Ok, it looks like I finally have this fixed. It was just the orphan blocks which were throwing me off, and now those are all taken into account. The parser now successfully reads every single block, transaction, input, and output in the blockchain. There are some output scripts which it fails to derive a valid public key signature for However, in all of those cases I found both blockexplorer and blockchain.info have the same issue, so I'm not treating that is a big concern for now.
I plan to write up a specific blog post detailing all of these 'gotchas' you have to know about to stream/parse the block-chain sequentially (rather than trying to scan all of the blocks into some kind of graph/tree) up front. There are a bunch little annoying things that are not obvious.

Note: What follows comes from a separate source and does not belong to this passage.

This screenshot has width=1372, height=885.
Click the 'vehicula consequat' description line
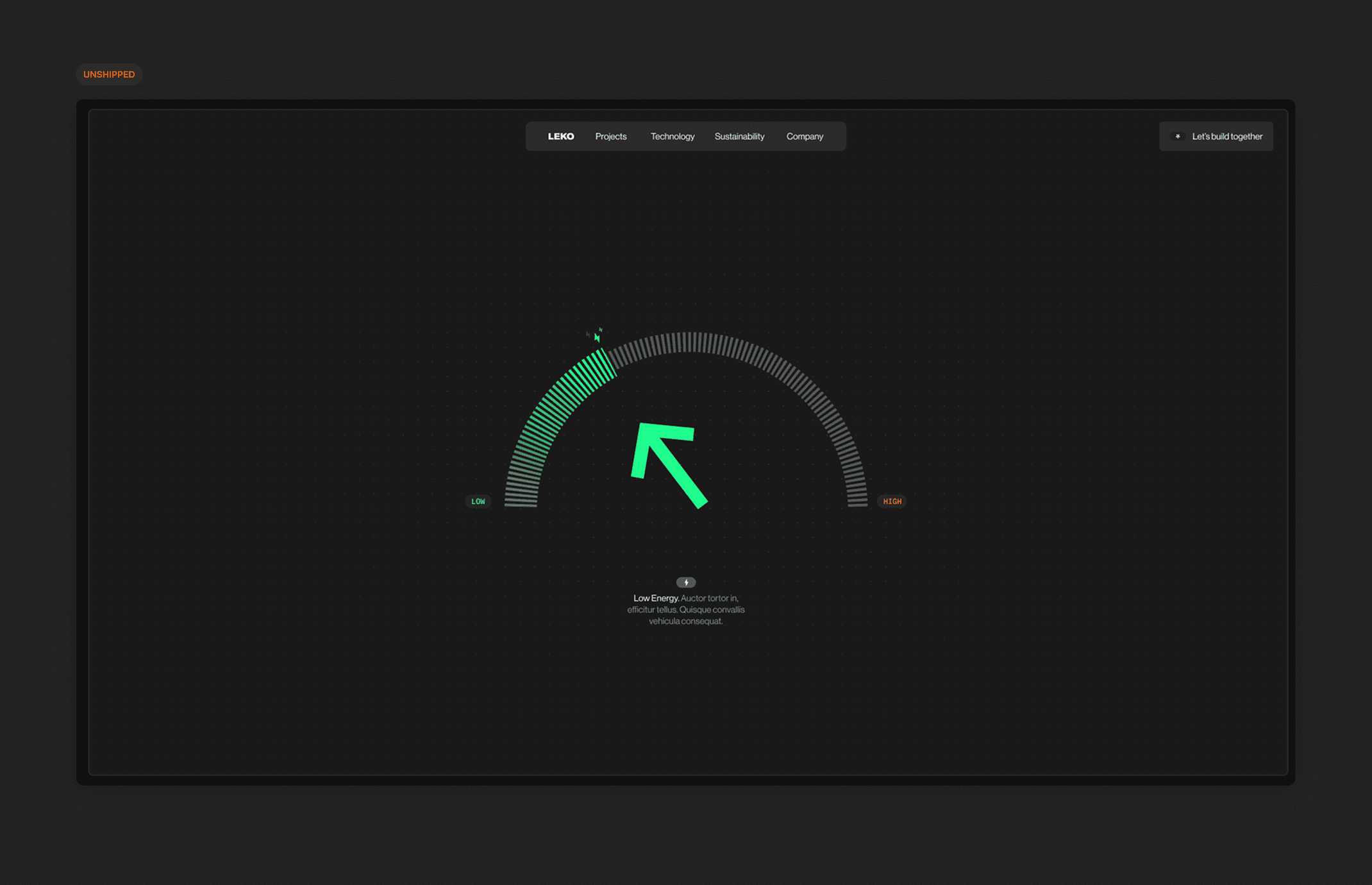685,621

[Edit: Spoke too soon, I get off the rail a little further down the blockchain, still have to debug this some more...]
John
I found it easiest to naively commit blockdats into the database as I parse them.

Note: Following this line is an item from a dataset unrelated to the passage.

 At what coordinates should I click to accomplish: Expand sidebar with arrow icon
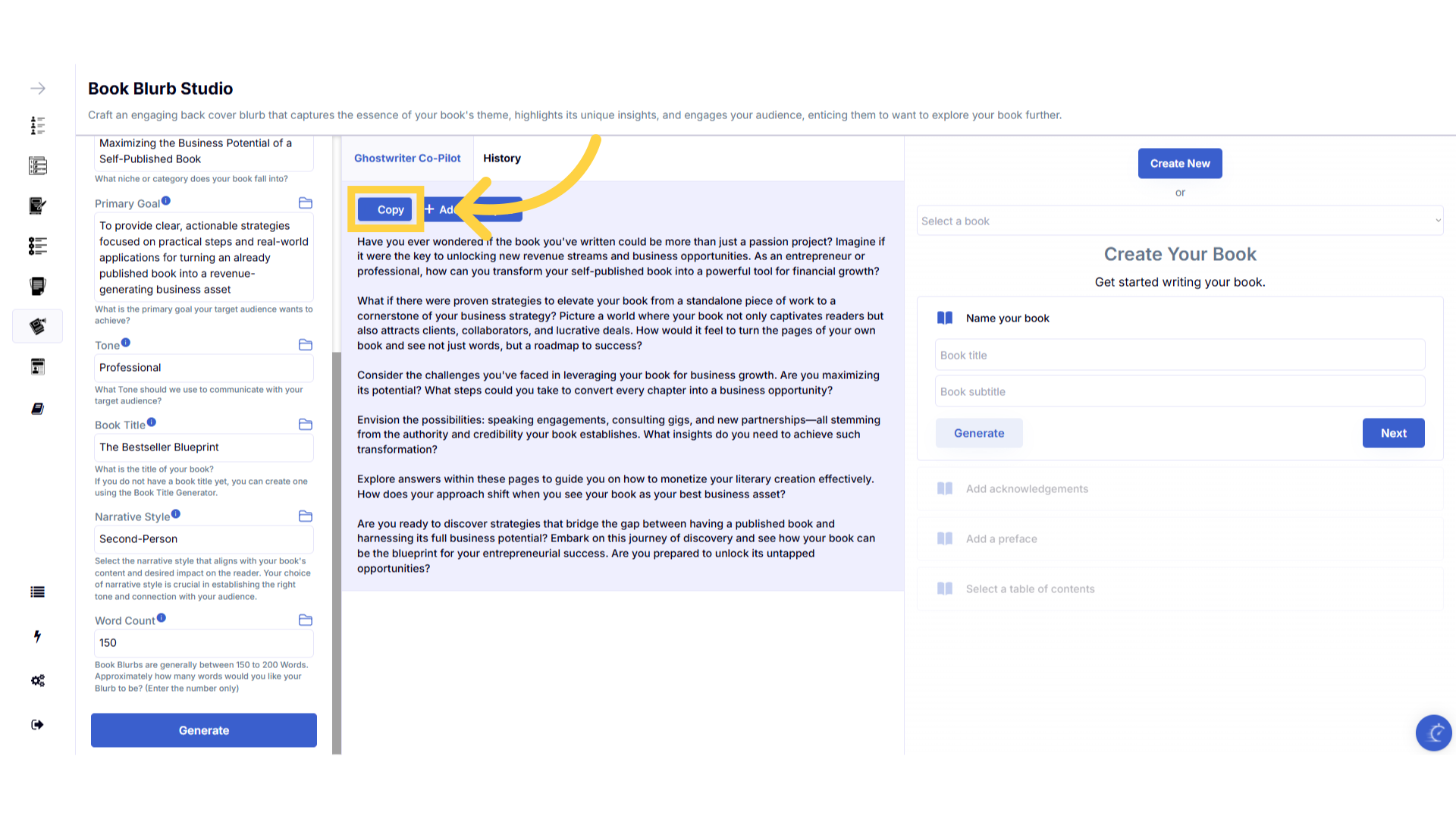pyautogui.click(x=38, y=89)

The simplest way to derive the longest branch for me was to represent it as a function applied to the tree which returns a sequence of block entities on the branch. Then I can just cache it, intersect it with blocks to see if they're on it, or apply it to any sub-tree (like the tree at 50 confirmations) when I append new blocks.
Output scripts only happen to usually conform to some common footprints that let you extract addresses and pubkeys, so just store the binary blob in the database which I'm sure you're doing. If I recall correctly, one of the few assumptions you can make about blockdat data is that the reference client does ensure it parses into op-codes, so at least there's that!
The road to robustness is definitely a humbling journey. Hilarious, even.
Keep us updated. I have a lot gotchas etched into comments around my codebase, but "surely I'll blog about them someday!" turns out only to be a compulsive lie I tell myself to feel benevolent.